Epoxy 10-3070, by far, supplied the best results, with a strength of 774 PSI in the tension lap tests. Bio Fix 911 and Epoxo88 were also relatively strong, providing bond strengths of 394 PSI and 374 PSI respectively, although there was only one Epoxo88 sample to test. The two weakest adhesives were FastWeld and RepairitQuik, only providing strengths of 269 PSI and 255 PSI respectively. This may be due to the nature of the two adhesives. FastWeld is a thick, clay type adhesive that is not engineered only for adhesive qualities, but also for its ability to fill holes, while RepairitQuik is a putty type adhesive that is better suited for repairing cracks and fissures, rather than providing a consistent source of practical strength. In fact, in three of the five samples for RepairitQuik, it was noted that the adhesive was not fully cured. The adhesive material was still slightly moist and pliable.
The oak wood specimens all performed very well, with an average strength of 388 PSI. This can be attributed to the added benefit of having a rough, organic mating surface that the adhesive could penetrate. These samples benefited from mechanical adhesion, as well as chemical adhesion. In one case, the oak wood fixture failed before the adhered bond did, while another sample failed prematurely due to the wood shearing off, rather than the failure of the bond itself. Upon further inspection of the failed specimen, it was noted that the adhesive was still intact.

════════════════════

Problem:
Reproduce the part of the adhesive strength text that begins with the words containing "The oak wood specimens" and ends with "was still intact.".

Dataset excerpt
════════════════════

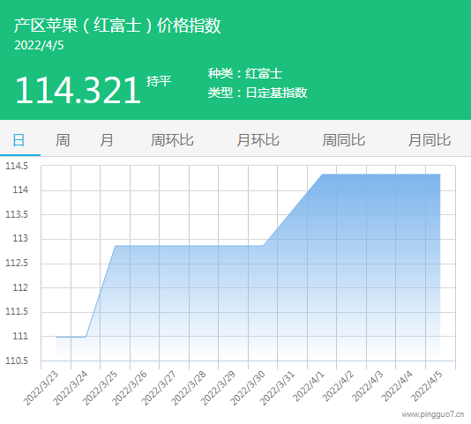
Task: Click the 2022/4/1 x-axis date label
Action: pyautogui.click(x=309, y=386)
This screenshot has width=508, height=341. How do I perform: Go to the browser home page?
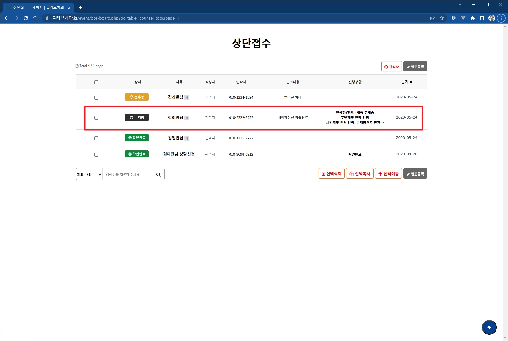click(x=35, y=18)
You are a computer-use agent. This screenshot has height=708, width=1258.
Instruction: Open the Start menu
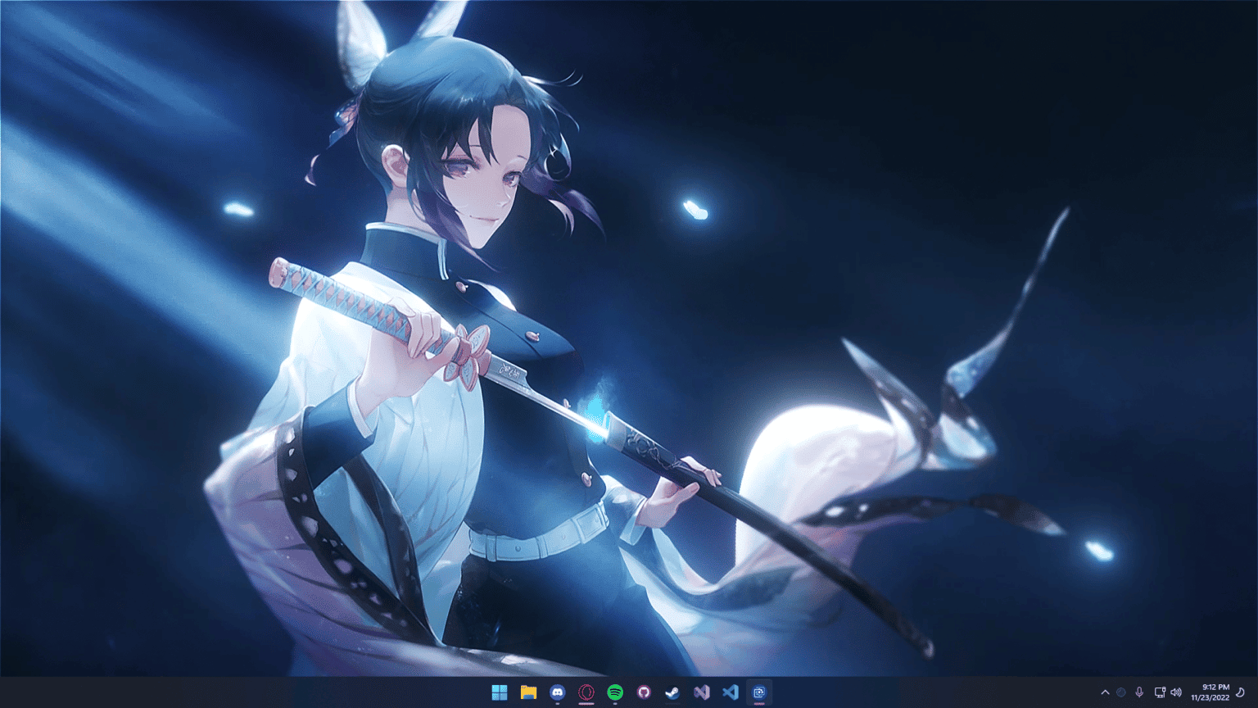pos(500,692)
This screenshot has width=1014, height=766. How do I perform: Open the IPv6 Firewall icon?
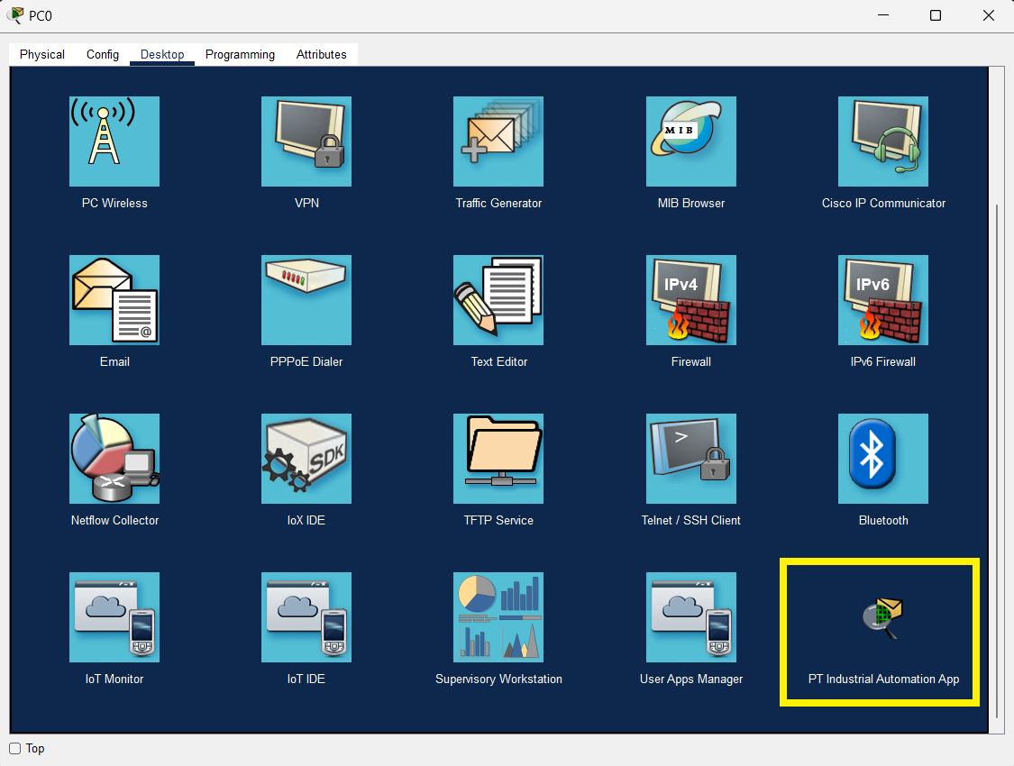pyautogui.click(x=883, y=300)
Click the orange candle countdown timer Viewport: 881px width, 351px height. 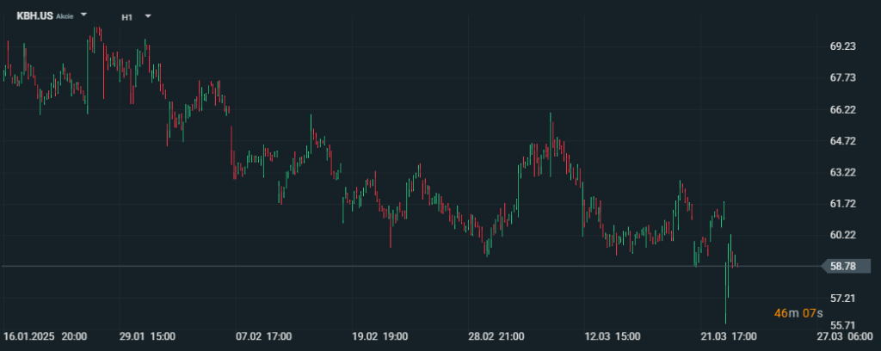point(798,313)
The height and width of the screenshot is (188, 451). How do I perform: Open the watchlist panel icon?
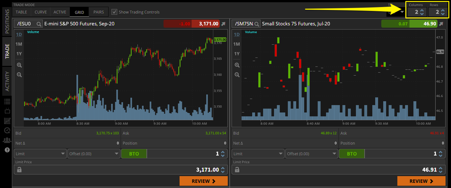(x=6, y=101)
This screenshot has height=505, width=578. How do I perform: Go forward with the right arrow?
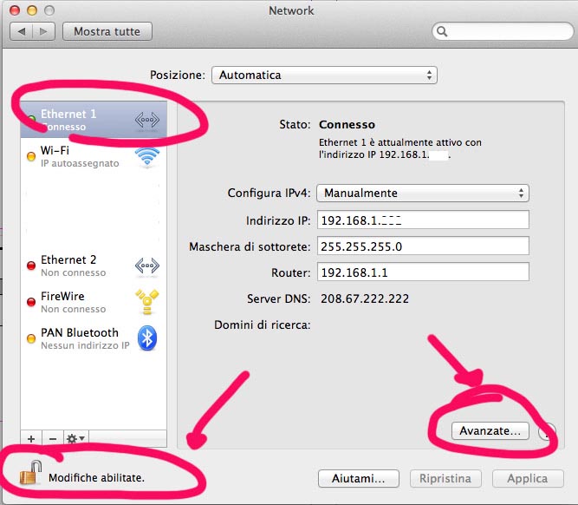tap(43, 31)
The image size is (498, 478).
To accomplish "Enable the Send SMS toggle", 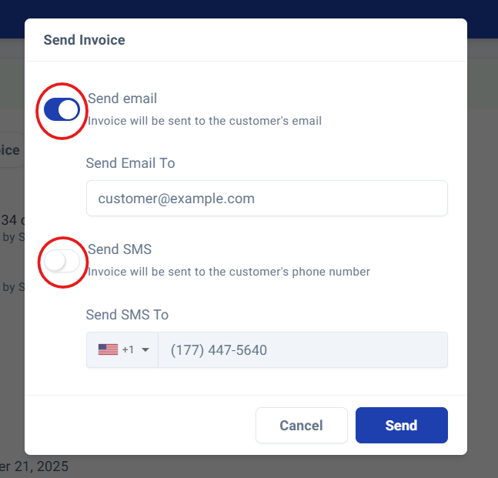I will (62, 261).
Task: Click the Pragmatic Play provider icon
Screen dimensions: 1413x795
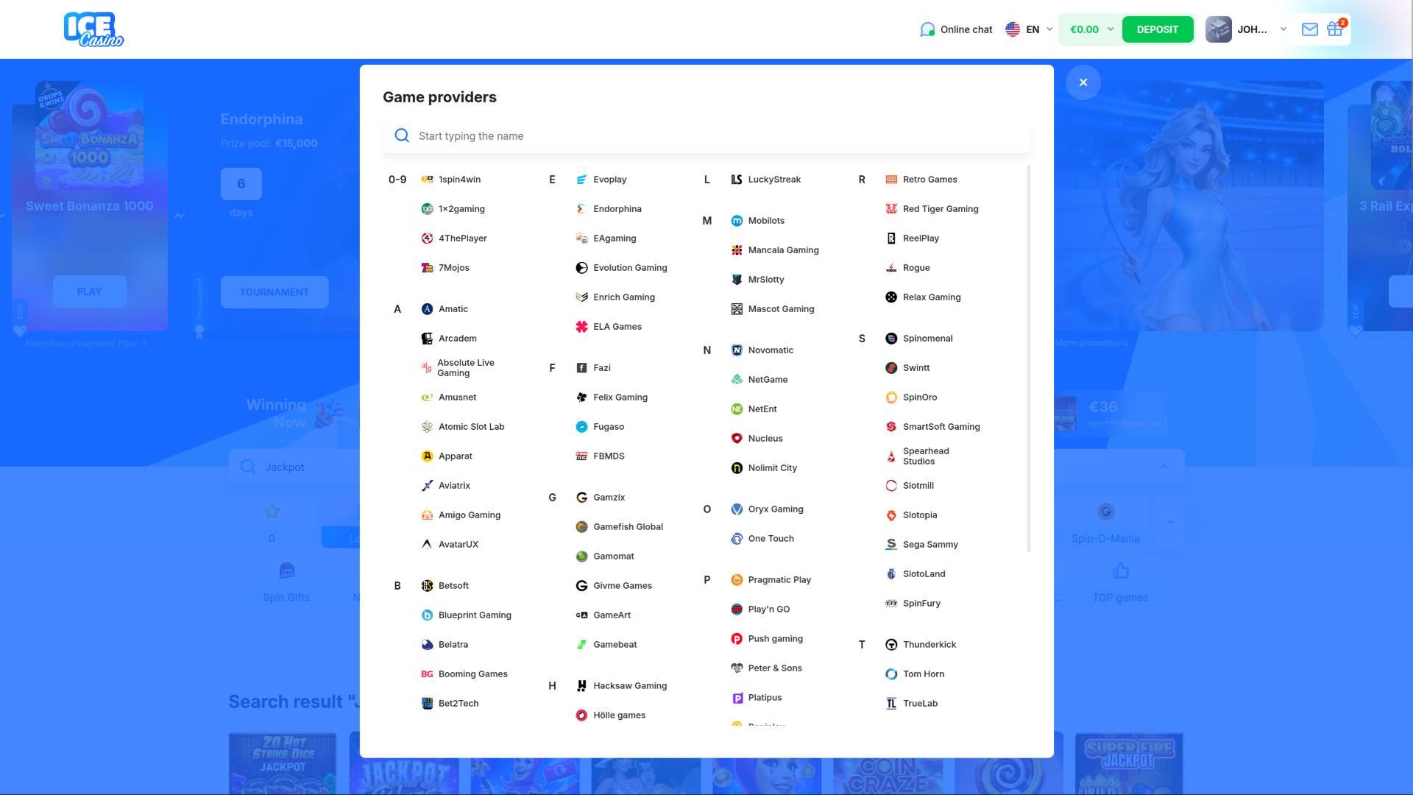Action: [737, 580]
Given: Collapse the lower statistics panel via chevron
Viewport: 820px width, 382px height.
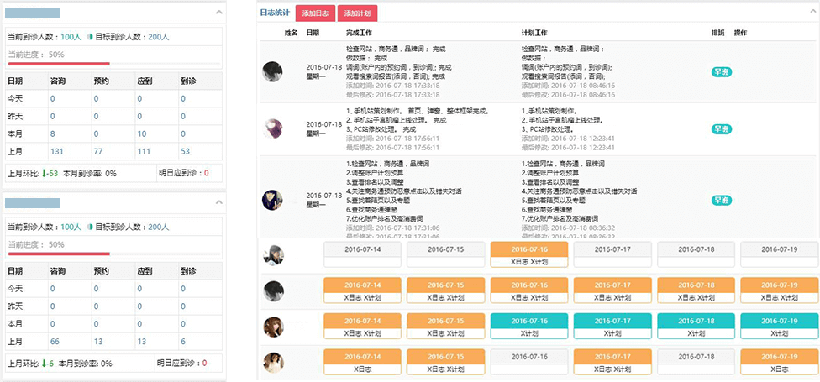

════════════════════

Task result:
The oak wood specimens all performed very well, with an average strength of 388 PSI. This can be attributed to the added benefit of having a rough, organic mating surface that the adhesive could penetrate. These samples benefited from mechanical adhesion, as well as chemical adhesion. In one case, the oak wood fixture failed before the adhered bond did, while another sample failed prematurely due to the wood shearing off, rather than the failure of the bond itself. Upon further inspection of the failed specimen, it was noted that the adhesive was still intact.